Stored data

::::::::::

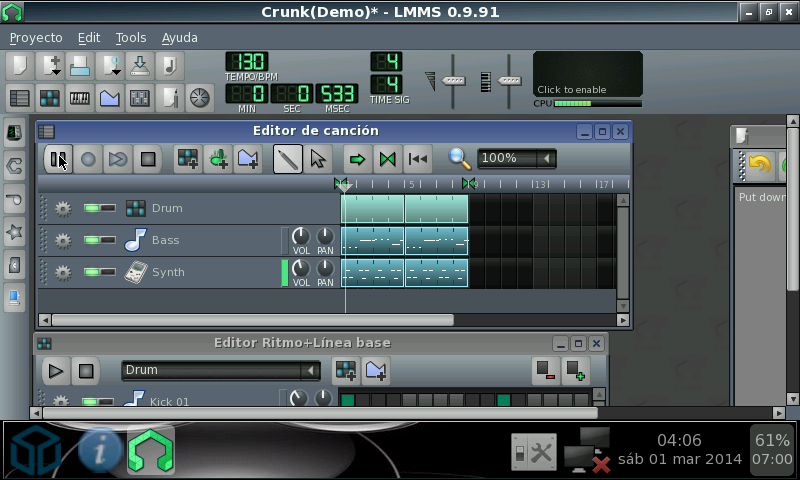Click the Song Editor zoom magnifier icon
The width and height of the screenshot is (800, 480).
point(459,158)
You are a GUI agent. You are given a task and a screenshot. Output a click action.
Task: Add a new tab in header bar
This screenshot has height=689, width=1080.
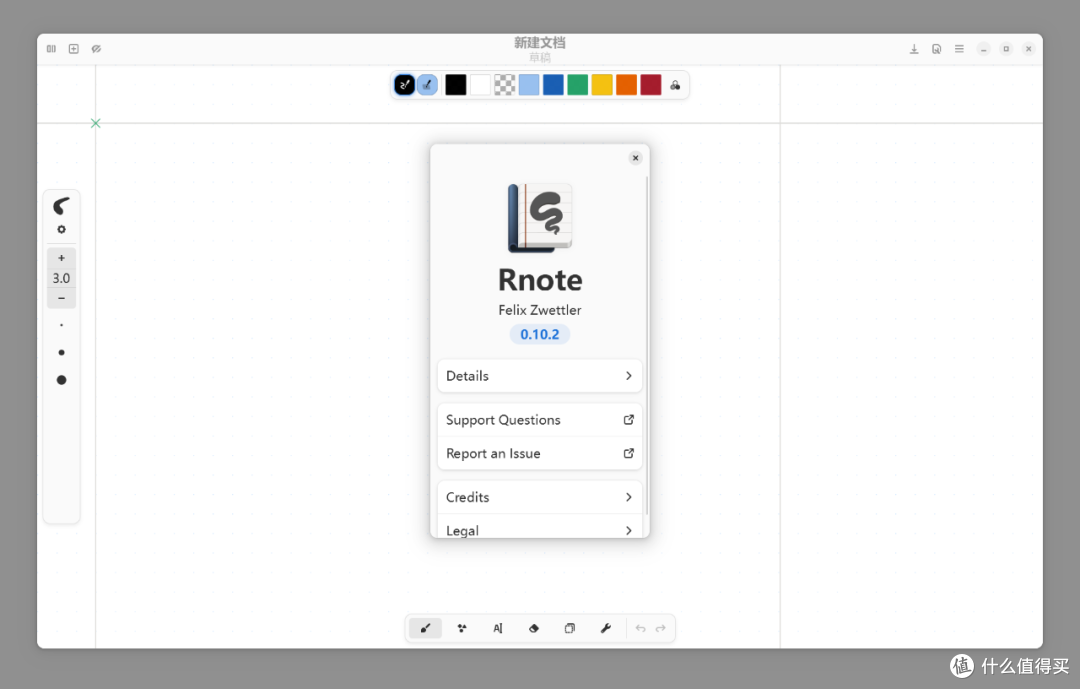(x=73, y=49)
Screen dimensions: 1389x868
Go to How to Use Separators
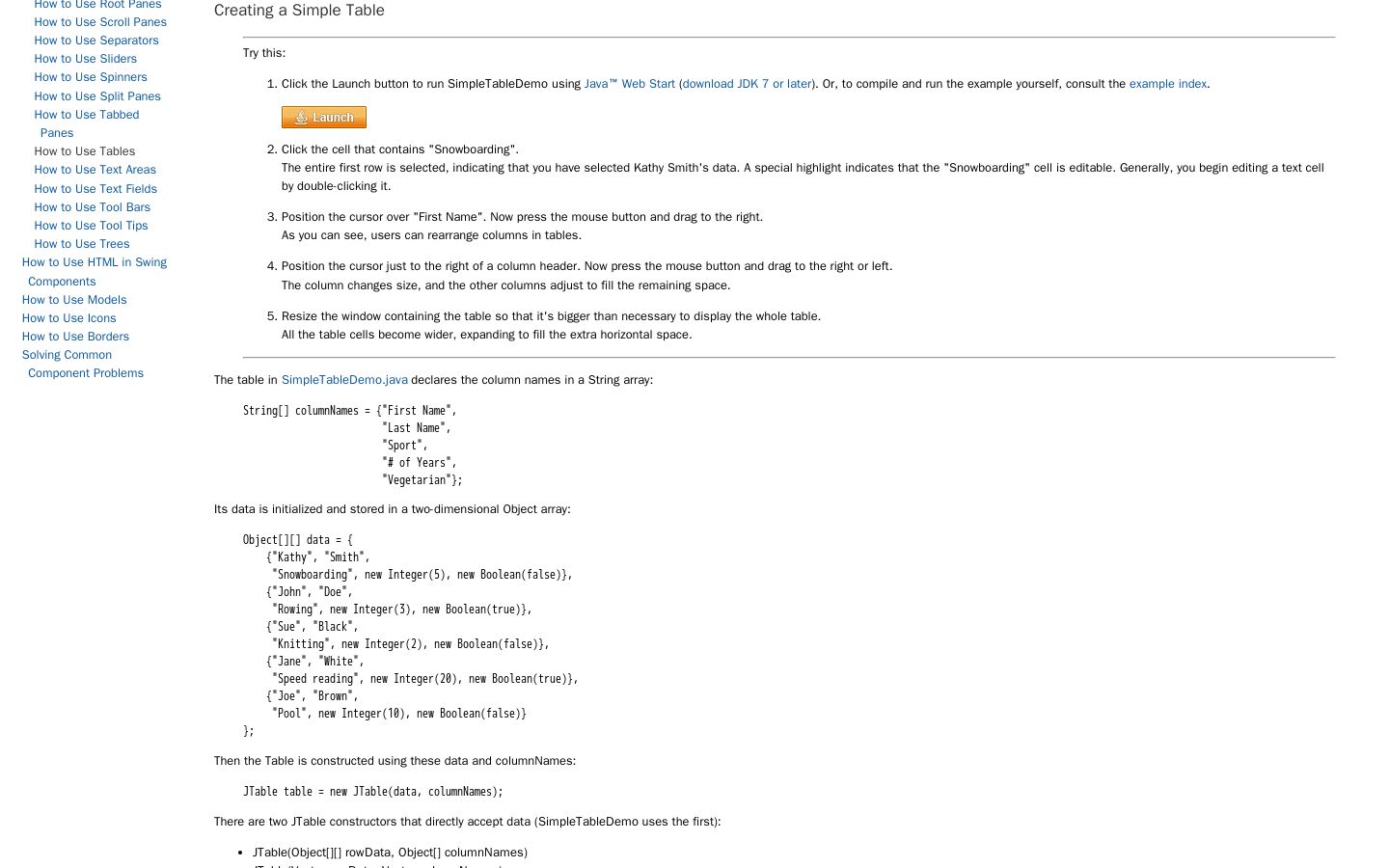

::::::::::

Your goal: From the line containing "Task: Add a new tab in header bar" down to the last line of the data, print every line exactly and nothing else. Pictures stay out of the copy.

Exercise result:
Task: Add a new tab in header bar
This screenshot has height=689, width=1080.
(x=73, y=49)
Screen dimensions: 1389x868
Go to How to Use Separators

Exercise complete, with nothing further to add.